O negacionista em tempo integral fechou sua incursão com a foice da morte, atrasando em meses a vacinação no Brasil. Pressionado porque sua luta pela formação de um movimento antivacina no país não pegou, procurou deslegitimar a importância das vacinas. Aliás, o que faz até hoje. Enquanto doentes morriam de uma patologia para a qual já existia proteção, Bolsonaro atacava a China, a Organização Mundial de Saúde e recusava dezenas de ofertas de imunizantes. Não havia falta de vacina, não existia carência de recurso para comprar. Tanto que a única a interessar o governo federal era a mais cara e não aprovada pela Anvisa. Ainda estava em campo a concepção de que a contaminação era o melhor caminho.
O bolsonarista apoiou em parte ou integralmente o que foi descrito acima. E, mesmo com toda a situação escancarada, ainda engrossa as fileiras ao lado da montanha de cadáveres que representou a pandemia no Brasil. Só que eles sabem o que fizeram no verão passado.

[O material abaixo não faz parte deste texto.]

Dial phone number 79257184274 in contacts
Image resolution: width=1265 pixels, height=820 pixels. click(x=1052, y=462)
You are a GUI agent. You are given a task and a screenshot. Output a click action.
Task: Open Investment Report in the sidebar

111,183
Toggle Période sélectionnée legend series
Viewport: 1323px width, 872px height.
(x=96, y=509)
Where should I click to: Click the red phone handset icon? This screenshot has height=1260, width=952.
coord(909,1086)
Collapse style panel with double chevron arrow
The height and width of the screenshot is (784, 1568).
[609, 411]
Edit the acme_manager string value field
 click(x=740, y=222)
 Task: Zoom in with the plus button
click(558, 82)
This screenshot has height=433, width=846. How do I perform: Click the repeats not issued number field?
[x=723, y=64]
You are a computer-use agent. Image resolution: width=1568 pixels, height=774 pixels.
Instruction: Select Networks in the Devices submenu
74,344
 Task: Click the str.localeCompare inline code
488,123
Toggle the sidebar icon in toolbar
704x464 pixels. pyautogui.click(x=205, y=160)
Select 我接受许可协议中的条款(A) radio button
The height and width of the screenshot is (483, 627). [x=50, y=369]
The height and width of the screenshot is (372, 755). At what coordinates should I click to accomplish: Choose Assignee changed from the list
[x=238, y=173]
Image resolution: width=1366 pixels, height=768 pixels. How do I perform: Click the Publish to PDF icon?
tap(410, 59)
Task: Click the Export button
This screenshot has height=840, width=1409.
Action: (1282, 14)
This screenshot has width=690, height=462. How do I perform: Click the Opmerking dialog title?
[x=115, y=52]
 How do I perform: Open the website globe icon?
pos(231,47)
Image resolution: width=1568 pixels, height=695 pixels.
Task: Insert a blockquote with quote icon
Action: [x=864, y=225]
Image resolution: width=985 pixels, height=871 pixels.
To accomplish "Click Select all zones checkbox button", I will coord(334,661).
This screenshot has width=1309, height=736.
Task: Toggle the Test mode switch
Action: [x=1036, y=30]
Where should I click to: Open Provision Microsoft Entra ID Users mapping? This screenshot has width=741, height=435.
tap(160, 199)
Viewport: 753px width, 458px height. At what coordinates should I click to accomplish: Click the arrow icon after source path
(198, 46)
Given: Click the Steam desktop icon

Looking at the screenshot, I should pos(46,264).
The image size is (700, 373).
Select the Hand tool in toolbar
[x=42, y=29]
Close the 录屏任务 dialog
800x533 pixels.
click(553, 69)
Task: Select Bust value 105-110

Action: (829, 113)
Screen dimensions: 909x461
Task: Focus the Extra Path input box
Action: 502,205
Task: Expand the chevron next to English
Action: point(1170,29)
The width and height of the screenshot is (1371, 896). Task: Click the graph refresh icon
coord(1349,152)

A história está repleta de exemplos. Contextos pós-autoritários ou de grandes tragédias são marcados pela busca do afastamento da crítica e pela luta para reescrever os acontecimentos, com o indisfarçável desejo de salvar a ordem psíquica, política e social dos envolvidos. É que a realidade torna-se insuportável para os mercadores dela. Ocorrerá nos próximos anos. Ou melhor, a operação já se encontra em curso. Os bolsonaristas viverão de derivações, desculpas e inverdades.
Contra a artimanha da base sustentáculo do homicídio em massa, estabelecer o direito à memória é fundamental. Do contrário, amanhã acontecerá tudo novamente. O bolsonarista terá de conviver com o que apoiou.